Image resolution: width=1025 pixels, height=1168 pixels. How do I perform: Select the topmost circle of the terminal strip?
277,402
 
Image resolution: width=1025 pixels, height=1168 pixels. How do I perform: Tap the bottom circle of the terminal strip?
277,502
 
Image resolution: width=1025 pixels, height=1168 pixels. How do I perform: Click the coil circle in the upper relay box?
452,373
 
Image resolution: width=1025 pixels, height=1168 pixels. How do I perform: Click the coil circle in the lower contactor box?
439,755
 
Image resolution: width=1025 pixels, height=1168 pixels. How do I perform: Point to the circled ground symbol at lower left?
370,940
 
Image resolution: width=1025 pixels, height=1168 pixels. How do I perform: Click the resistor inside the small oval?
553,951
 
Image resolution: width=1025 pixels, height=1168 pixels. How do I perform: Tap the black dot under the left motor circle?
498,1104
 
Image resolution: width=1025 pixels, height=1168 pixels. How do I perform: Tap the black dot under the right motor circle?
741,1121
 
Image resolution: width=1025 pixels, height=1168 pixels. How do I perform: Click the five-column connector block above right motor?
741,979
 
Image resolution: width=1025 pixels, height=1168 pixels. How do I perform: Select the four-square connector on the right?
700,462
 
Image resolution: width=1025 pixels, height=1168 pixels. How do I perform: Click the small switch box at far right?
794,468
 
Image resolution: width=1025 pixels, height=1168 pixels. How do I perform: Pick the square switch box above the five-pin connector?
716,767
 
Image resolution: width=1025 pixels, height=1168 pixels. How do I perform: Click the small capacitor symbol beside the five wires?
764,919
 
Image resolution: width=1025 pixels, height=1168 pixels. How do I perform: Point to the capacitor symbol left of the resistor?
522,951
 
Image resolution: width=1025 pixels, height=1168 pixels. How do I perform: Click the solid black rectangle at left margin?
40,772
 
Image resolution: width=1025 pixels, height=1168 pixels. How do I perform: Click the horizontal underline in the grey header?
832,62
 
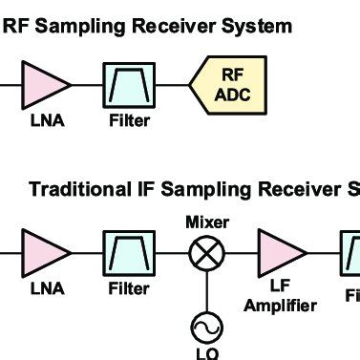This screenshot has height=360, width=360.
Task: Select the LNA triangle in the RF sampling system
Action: point(43,83)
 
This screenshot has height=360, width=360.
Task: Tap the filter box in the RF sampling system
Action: point(127,83)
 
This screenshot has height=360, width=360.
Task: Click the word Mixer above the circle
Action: point(207,222)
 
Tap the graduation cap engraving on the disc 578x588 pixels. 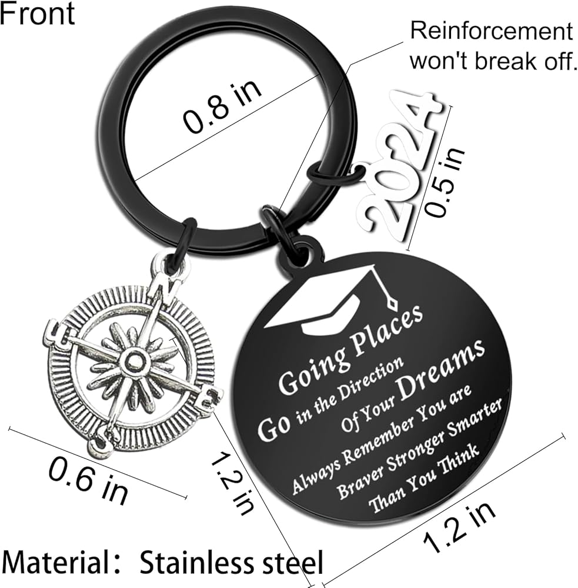point(329,300)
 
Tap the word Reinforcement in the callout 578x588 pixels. point(491,31)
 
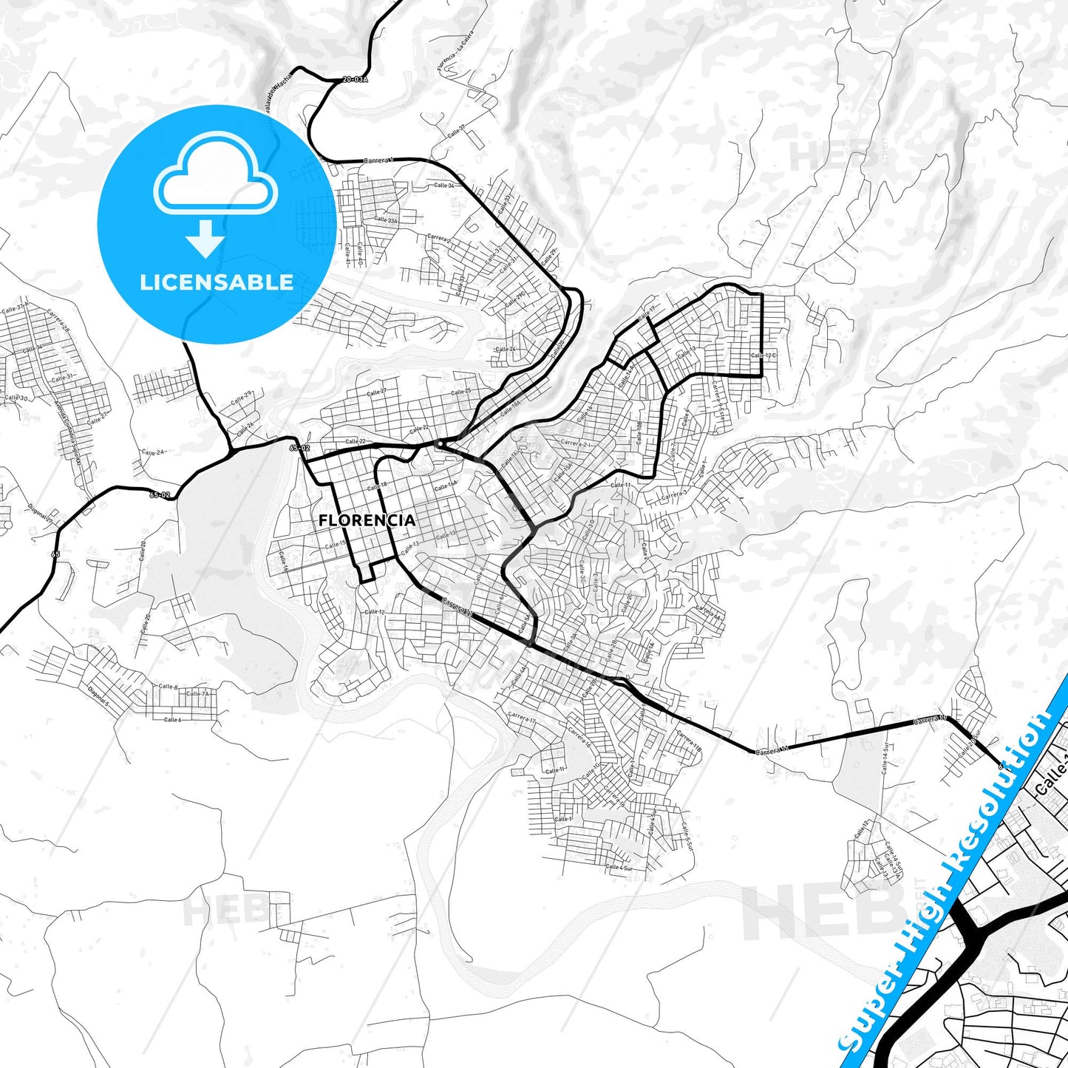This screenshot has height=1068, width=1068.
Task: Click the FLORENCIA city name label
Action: tap(367, 520)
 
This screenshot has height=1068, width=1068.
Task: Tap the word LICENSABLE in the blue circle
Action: tap(217, 282)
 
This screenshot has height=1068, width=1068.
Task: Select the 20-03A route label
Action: tap(355, 78)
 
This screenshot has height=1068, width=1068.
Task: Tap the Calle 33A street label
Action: tap(385, 220)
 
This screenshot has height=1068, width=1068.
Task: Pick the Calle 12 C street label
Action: tap(764, 356)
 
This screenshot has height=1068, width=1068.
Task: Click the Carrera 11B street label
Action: tap(688, 741)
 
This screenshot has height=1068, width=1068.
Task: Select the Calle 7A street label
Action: tap(197, 694)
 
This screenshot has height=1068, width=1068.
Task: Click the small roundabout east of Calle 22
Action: tap(440, 443)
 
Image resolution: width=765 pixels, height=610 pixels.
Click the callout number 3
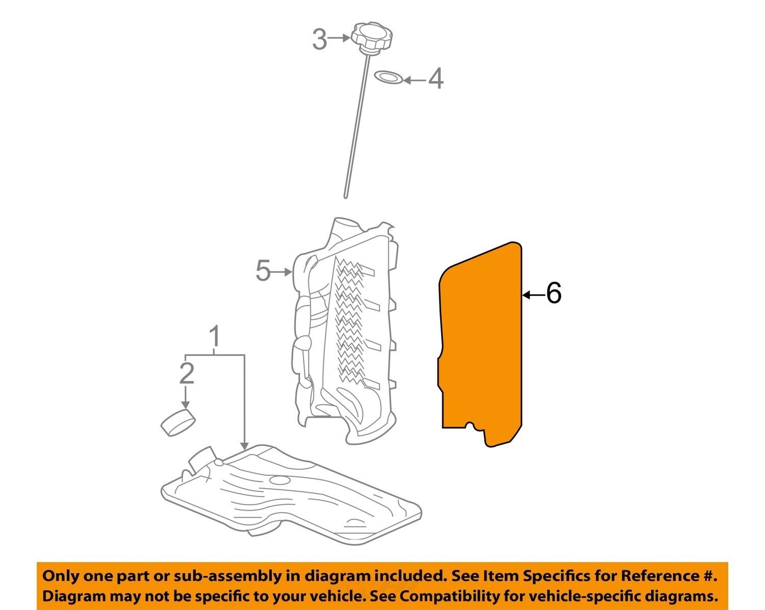click(x=319, y=39)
++++++
▸ **Task details**: Copy out each line of the material above that contains the word "Action".

▸ **Solved exercise**:
Action: point(43,83)
Action: point(127,83)
Action: point(207,222)
Action: tap(367, 520)
Action: tap(217, 282)
Action: tap(355, 78)
Action: tap(385, 220)
Action: tap(764, 356)
Action: tap(688, 741)
Action: tap(197, 694)
Action: tap(440, 443)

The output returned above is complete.